Text section:
BEGIN
Visual descriptors In addition to the visual appearance of events in the spatiotemporal viewpoint under which they are recorded, the lighting conditions during recording also play an important role in MED. Properties of color features under classes of illumination and viewing features, such as viewpoint, light intensity, light direction, and light color, can change, specifically for real-world datasets as considered within TRECVID [26]. We followed [22] and used a mixture of SIFT, OpponentSIFT, and C-SIFT descriptors. The SIFT feature proposed by Lowe [27] describes the local shape of a region using edge-orientation histograms. Because the SIFT feature is normalized, the gradient magnitude changes have no effect on the final feature. OpponentSIFT describes all the channels in the opponent color space using SIFT features. The information in the O3 channel is equal to the intensity information, while the other channels describe the color information in the image. The feature normalization, as effective in SIFT, cancels out any local changes in light intensity. In the opponent color space, the O1 and O2 channels still contain some intensity information. To add invariance to shadow and shading effects, the C-invariant [28] eliminates the remaining intensity information from these channels. The C-SIFT feature uses the C-invariant, which can be seen as the gradient (or derivative) for the normalized opponent color space O1/I and O2/I. The I intensity channel remains unchanged. C-SIFT is known to be scale-invariant with respect to light intensity. We computed the SIFT and C-SIFT descriptors around salient points obtained from the Harris–Laplace detector and dense sampling. We then reduced all descriptors to 80 dimensions with principal component analysis (PCA).

Word encoding To avoid using all low-level visual features from a video, we followed the well-known codebook approach. We first assigned the features to discrete codewords from a predefined codebook. Then, we used the frequency distribution of the codewords as a compact feature vector representing an image frame. Based on [22], we employed codebook construction using \(k\)-means clustering in combination with average codeword assignment and a maximum of 4,096 codewords. The traditional hard assignment can be improved using soft assignment through kernel codebooks [29]. A kernel codebook uses a kernel function to smooth the hard assignment of (image) features to codewords by assigning descriptors to multiple clusters weighted by their distance to the center. We also used difference coding, with VLAD performing \(k\)-means clustering of the PCA-reduced descriptor space with 1,024 components. The output of the word encoding is a BOW vector using either hard average coding or soft VLAD coding. The BOW vector forms the foundation for event detection.

Kernel learning Kernel-based learning methods are typically used to develop robust event detectors from audiovisual features. As described in [22], we relied predominantly on the support vector machine (SVM) framework for supervised learning of events: specifically, the LIBSVMFootnote 1 implementation with probabilistic output. To handle imbalance in the number of positive versus negative training examples, we fixed the weights of the positive and negative classes by estimating the prior probabilities of the classes on training data. We used the histogram intersection kernel and its efficient approximation as suggested by Maji et al. [30]. For difference coded BOWs, we used a linear kernel [19].
END
Request 1: Translate into Spanish the following sentence from the text on visual descriptors: "Because the SIFT feature is normalized, the gradient magnitude changes have no effect on the final feature."

Dataset:
BEGIN
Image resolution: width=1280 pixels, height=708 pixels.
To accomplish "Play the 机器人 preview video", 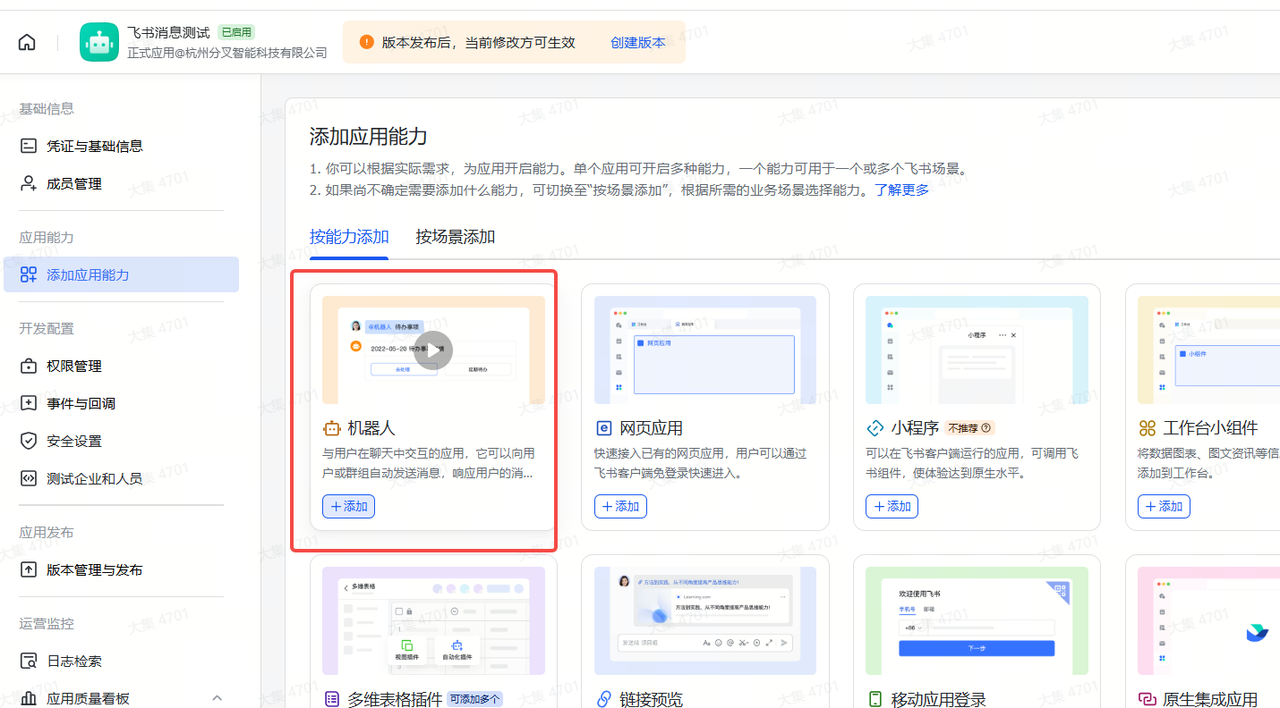I will tap(433, 350).
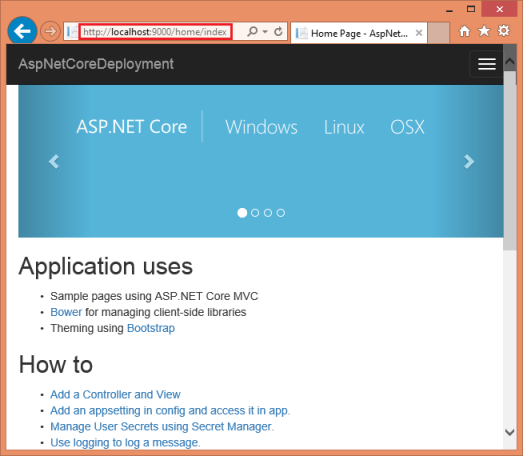Open a new blank tab
523x456 pixels.
point(439,33)
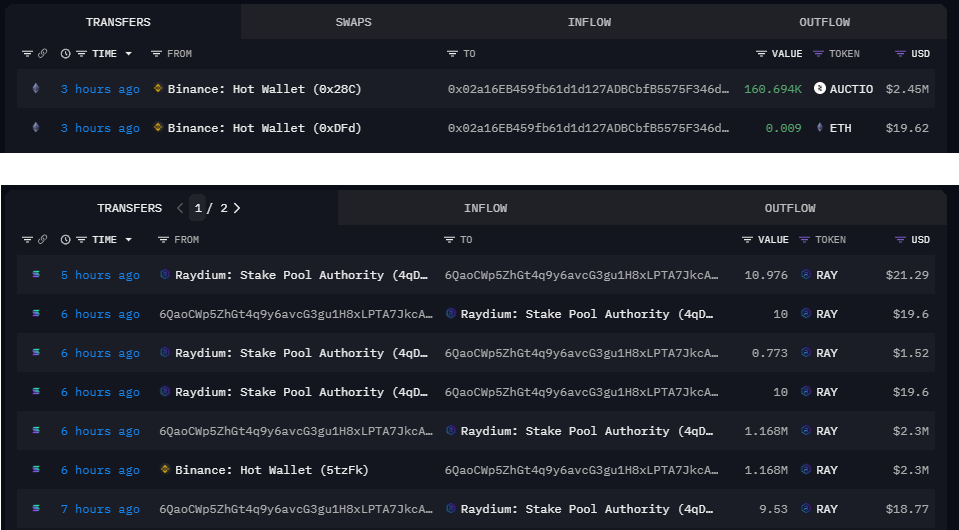Viewport: 959px width, 530px height.
Task: Open the INFLOW tab next to SWAPS
Action: [589, 22]
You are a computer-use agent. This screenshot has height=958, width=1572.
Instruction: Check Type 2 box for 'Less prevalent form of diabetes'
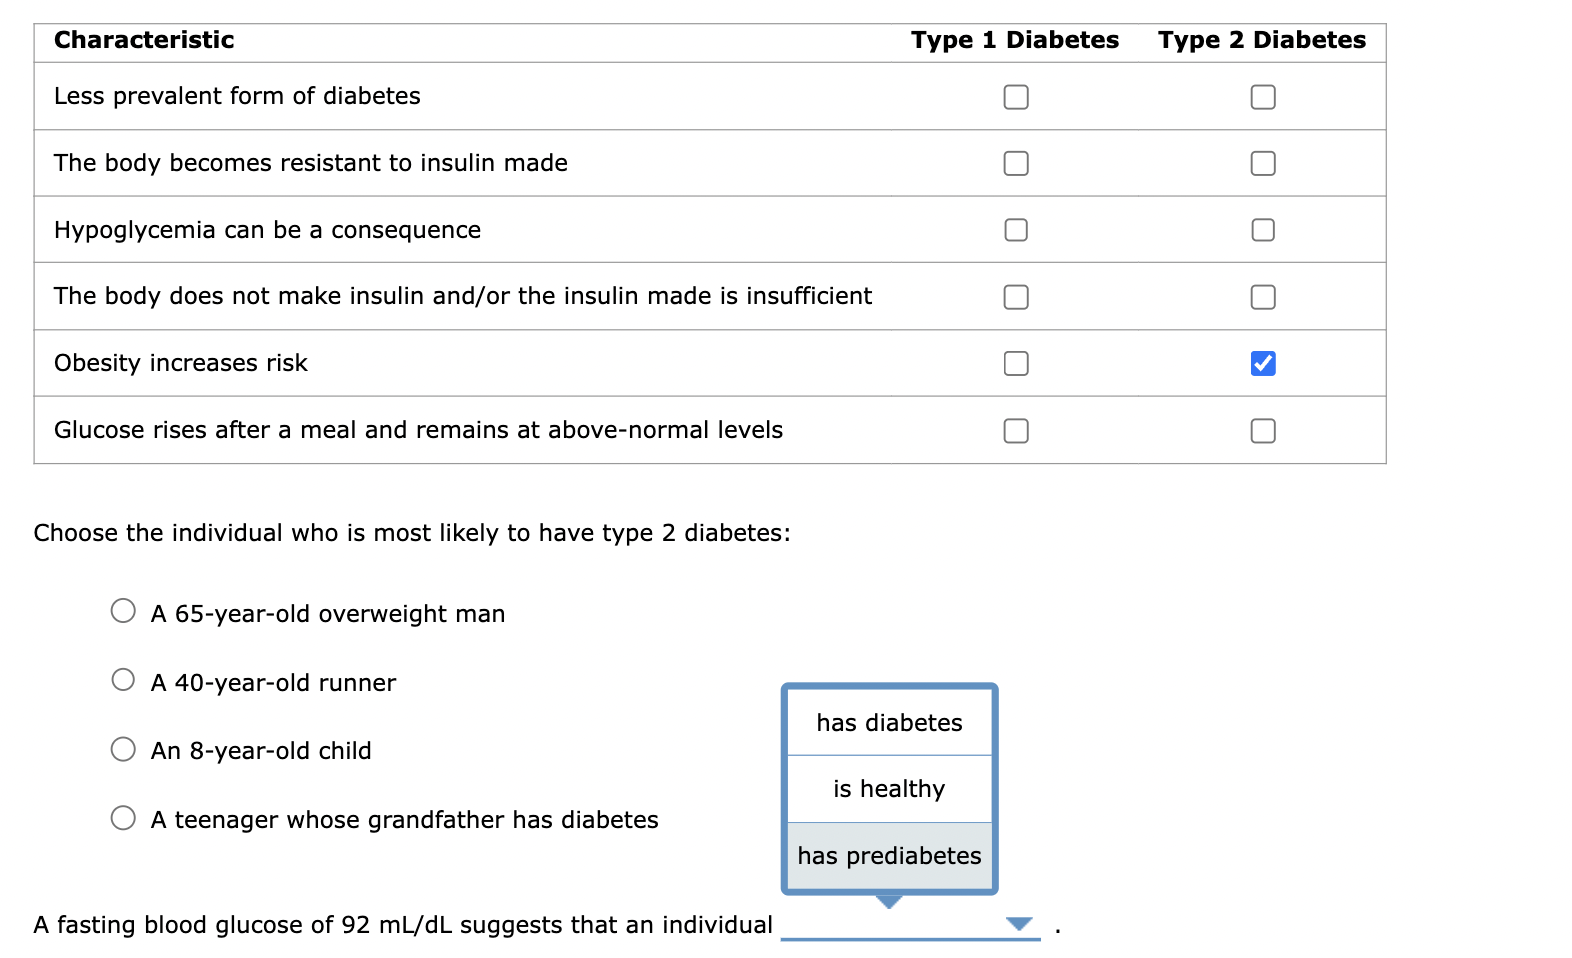tap(1262, 97)
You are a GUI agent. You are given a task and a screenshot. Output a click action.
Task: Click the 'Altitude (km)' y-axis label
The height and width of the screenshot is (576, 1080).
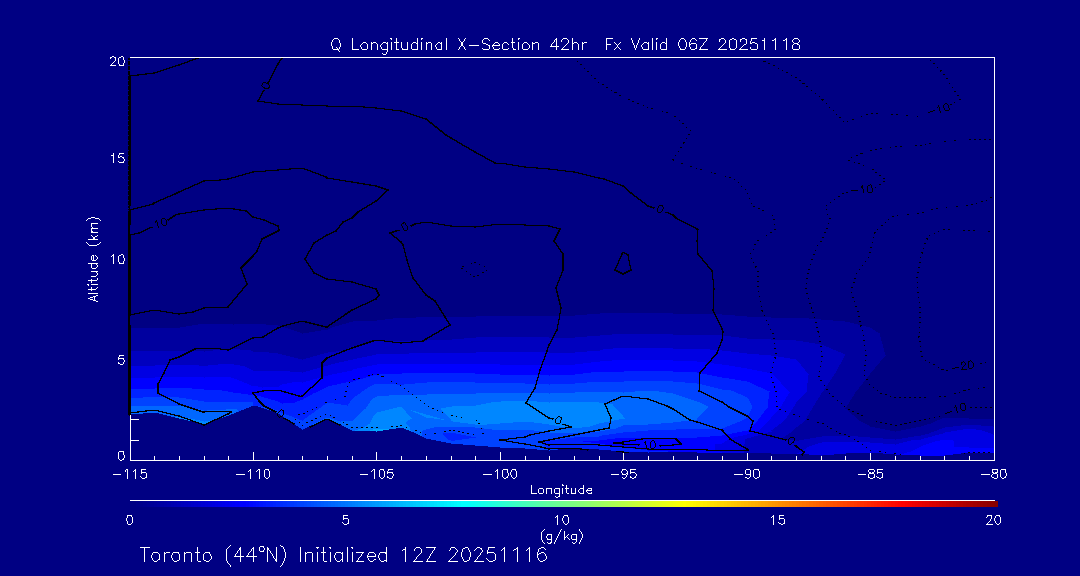[x=93, y=259]
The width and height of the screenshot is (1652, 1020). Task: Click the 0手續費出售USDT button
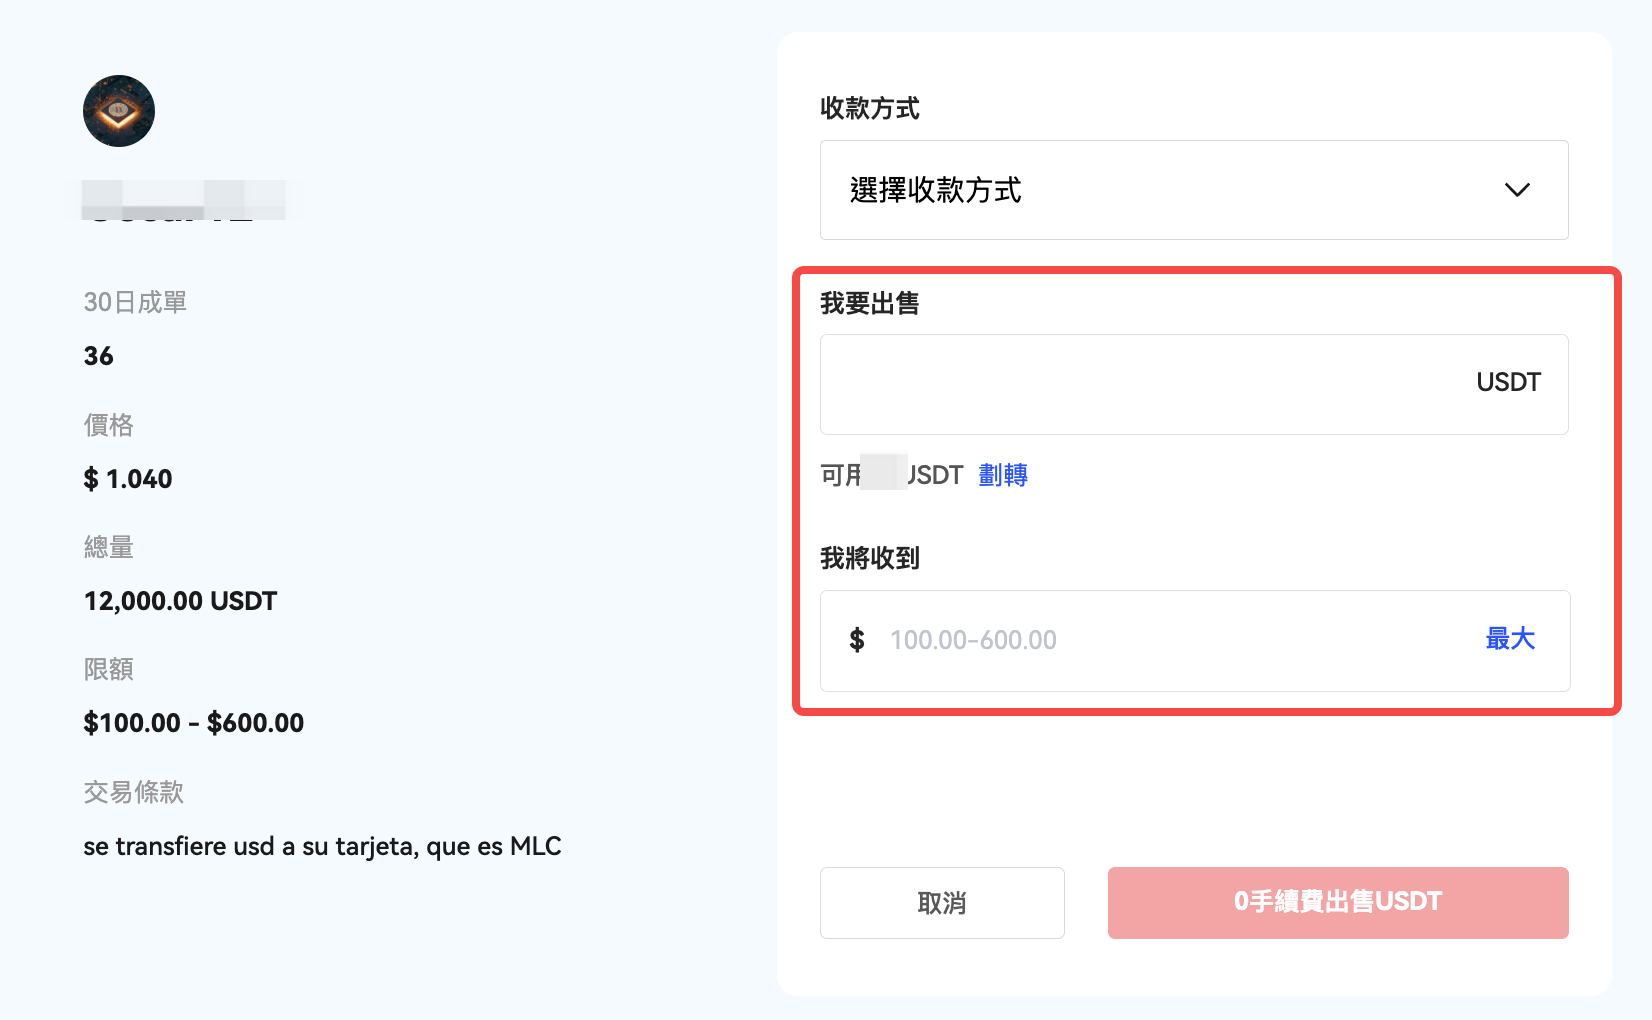click(x=1337, y=902)
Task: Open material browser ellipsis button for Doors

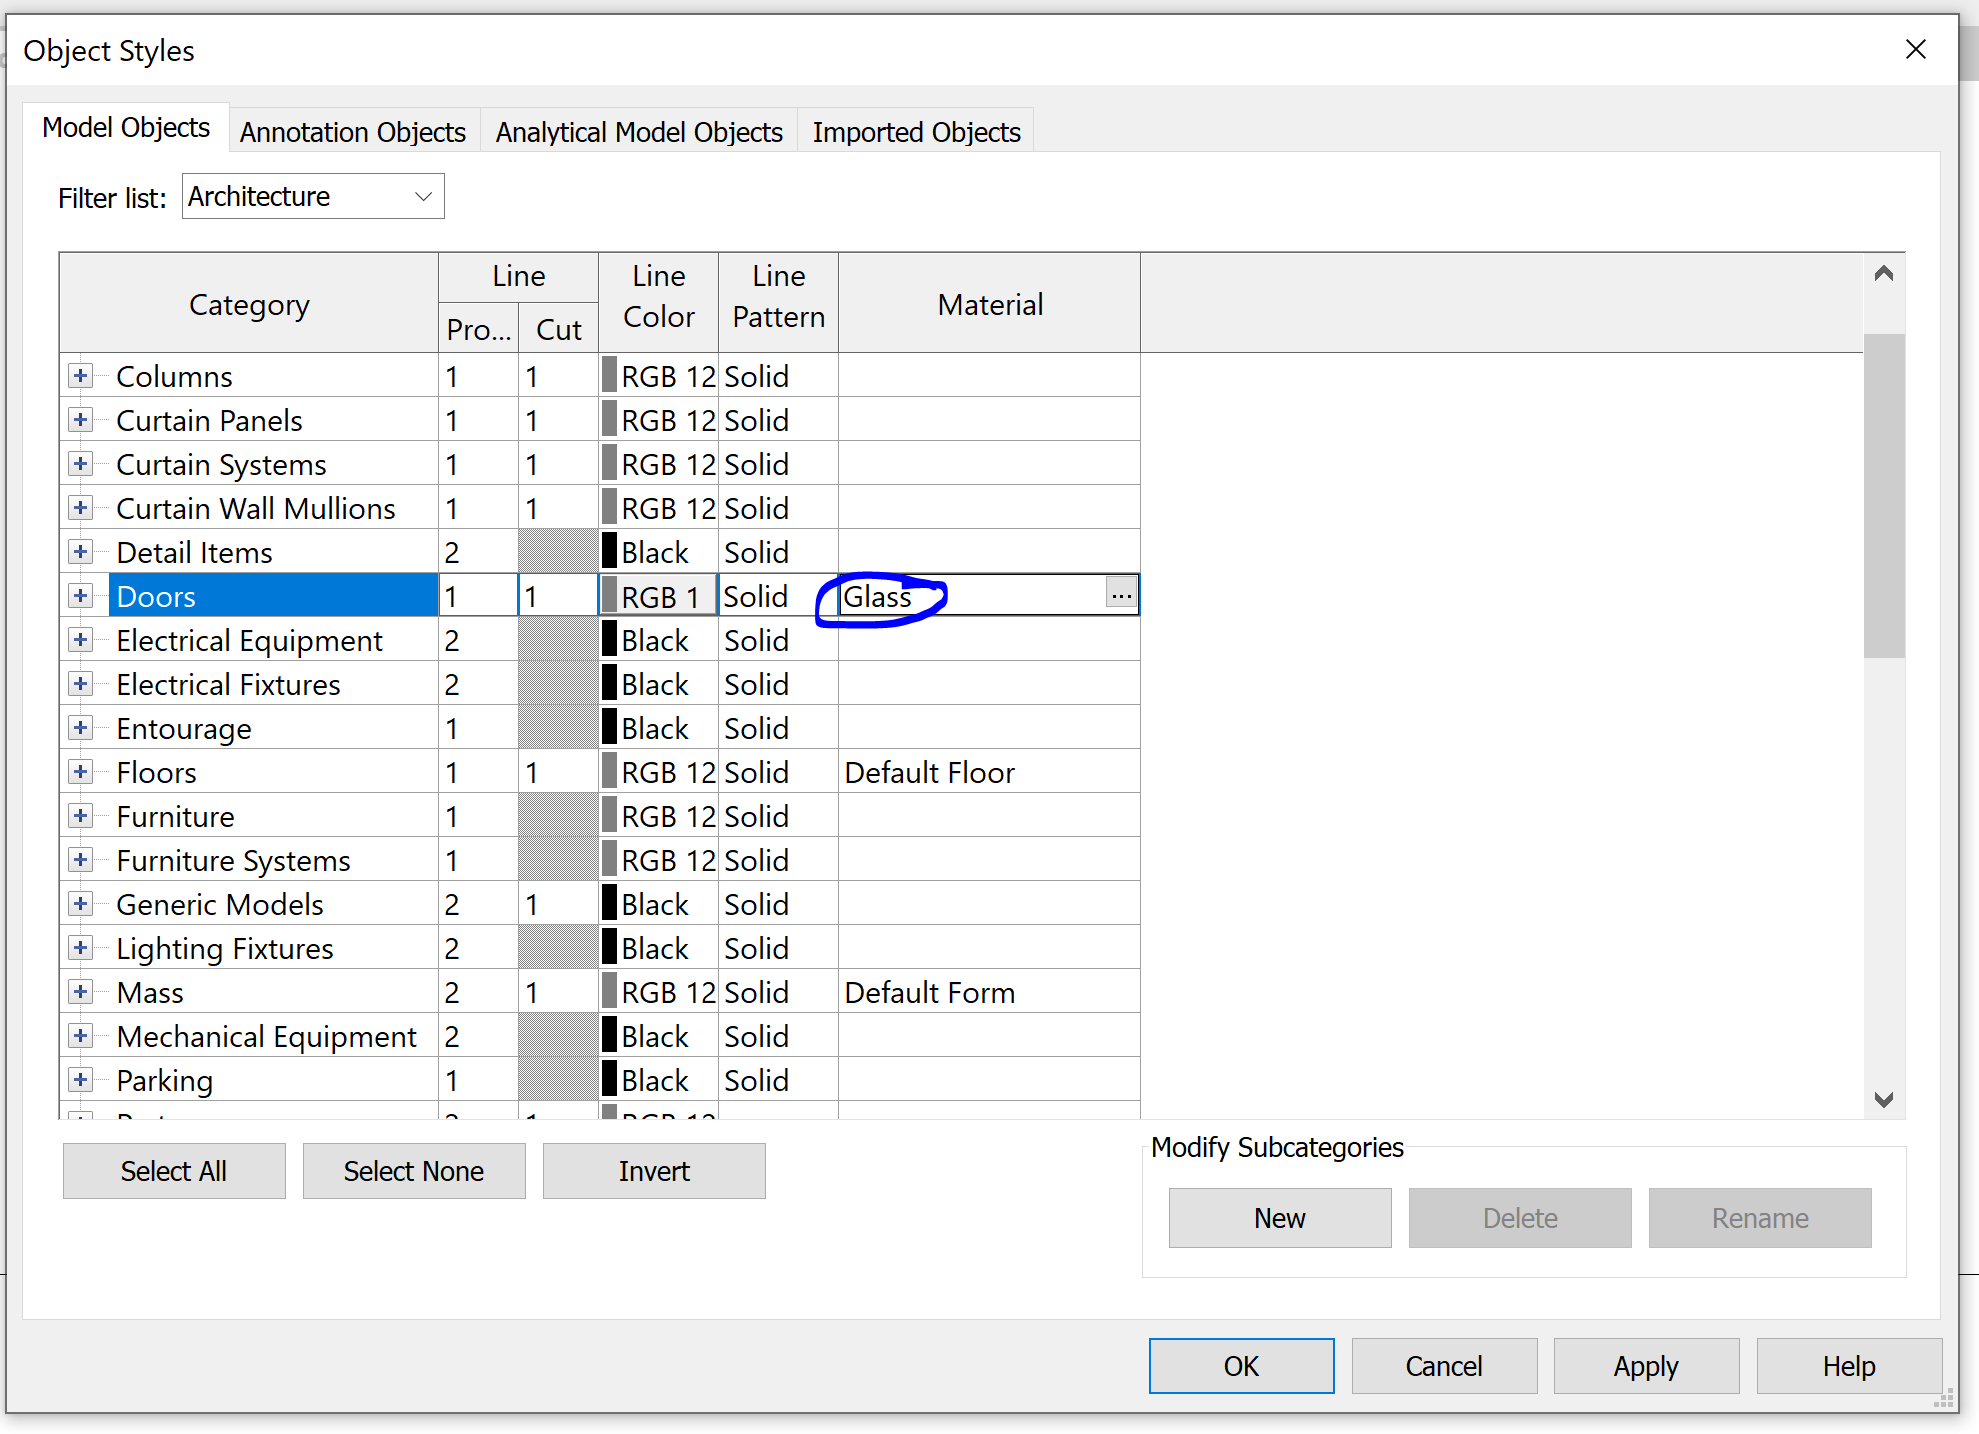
END
Request 2: Transcribe the records from the line that contains "You are a computer-use" through the line that contains "[x=93, y=259]", both included. Leave out the pictures.

Expected answer 1: Dado que la característica SIFT está normalizada, los cambios en la magnitud del gradiente no tienen ningún efecto sobre la característica final.

Expected answer 2:
You are a computer-use agent. This screenshot has height=958, width=1572.
Instruction: Check Type 2 box for 'Less prevalent form of diabetes'
tap(1262, 97)
You are a GUI agent. You are given a task and a screenshot. Output a click action.
Task: Click the 'Altitude (km)' y-axis label
The height and width of the screenshot is (576, 1080).
[x=93, y=259]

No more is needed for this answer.